### DATASET
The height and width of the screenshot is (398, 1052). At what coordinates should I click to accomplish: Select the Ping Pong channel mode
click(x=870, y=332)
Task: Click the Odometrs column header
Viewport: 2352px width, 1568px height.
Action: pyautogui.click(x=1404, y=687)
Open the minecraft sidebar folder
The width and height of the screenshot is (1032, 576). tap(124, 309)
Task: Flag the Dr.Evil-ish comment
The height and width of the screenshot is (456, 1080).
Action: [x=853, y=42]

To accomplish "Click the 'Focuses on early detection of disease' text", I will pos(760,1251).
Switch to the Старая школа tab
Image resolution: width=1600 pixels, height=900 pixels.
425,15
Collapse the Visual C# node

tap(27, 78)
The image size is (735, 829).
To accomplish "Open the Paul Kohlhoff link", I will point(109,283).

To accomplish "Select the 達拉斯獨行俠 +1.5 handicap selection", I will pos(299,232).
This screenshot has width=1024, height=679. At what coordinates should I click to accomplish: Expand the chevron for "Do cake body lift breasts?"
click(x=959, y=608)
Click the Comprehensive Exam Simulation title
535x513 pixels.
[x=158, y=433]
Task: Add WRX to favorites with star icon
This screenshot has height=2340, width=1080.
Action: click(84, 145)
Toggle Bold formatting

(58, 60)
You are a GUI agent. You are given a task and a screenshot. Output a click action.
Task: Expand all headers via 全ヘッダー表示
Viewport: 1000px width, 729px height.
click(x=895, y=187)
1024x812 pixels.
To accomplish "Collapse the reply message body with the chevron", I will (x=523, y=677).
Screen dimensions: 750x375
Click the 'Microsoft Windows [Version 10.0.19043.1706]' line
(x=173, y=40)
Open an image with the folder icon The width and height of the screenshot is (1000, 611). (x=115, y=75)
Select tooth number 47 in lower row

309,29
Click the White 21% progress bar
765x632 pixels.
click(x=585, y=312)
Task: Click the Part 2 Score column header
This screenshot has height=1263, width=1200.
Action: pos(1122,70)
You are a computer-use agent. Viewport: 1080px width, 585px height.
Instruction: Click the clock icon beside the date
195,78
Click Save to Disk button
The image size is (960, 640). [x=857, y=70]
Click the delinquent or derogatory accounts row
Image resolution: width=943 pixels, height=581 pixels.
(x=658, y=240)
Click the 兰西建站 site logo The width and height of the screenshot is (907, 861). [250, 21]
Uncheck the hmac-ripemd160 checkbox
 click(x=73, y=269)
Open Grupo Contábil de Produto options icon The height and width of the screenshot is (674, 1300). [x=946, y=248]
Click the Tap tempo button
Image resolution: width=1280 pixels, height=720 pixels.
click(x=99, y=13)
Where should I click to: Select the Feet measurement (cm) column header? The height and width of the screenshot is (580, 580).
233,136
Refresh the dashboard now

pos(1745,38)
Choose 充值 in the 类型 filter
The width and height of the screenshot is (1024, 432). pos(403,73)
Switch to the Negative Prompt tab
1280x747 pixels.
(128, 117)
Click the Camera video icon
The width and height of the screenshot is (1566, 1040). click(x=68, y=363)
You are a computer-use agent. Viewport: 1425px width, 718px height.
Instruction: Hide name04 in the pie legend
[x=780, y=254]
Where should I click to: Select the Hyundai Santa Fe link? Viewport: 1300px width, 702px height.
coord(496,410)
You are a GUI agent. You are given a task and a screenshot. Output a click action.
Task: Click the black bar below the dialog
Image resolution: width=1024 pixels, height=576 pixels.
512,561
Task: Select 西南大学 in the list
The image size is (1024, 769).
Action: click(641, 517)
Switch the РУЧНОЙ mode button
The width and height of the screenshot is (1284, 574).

### DIRECTIONS FOR THIS TASK
Everything from the line with "Open the minecraft sidebar folder" through the line with "Switch to the Старая школа tab" in the listing above must be retyped exactly, with nothing added.

### OUTPUT FOR THIS TASK
Open the minecraft sidebar folder
The width and height of the screenshot is (1032, 576). tap(124, 309)
Task: Flag the Dr.Evil-ish comment
The height and width of the screenshot is (456, 1080).
Action: [x=853, y=42]

To accomplish "Click the 'Focuses on early detection of disease' text", I will pos(760,1251).
Switch to the Старая школа tab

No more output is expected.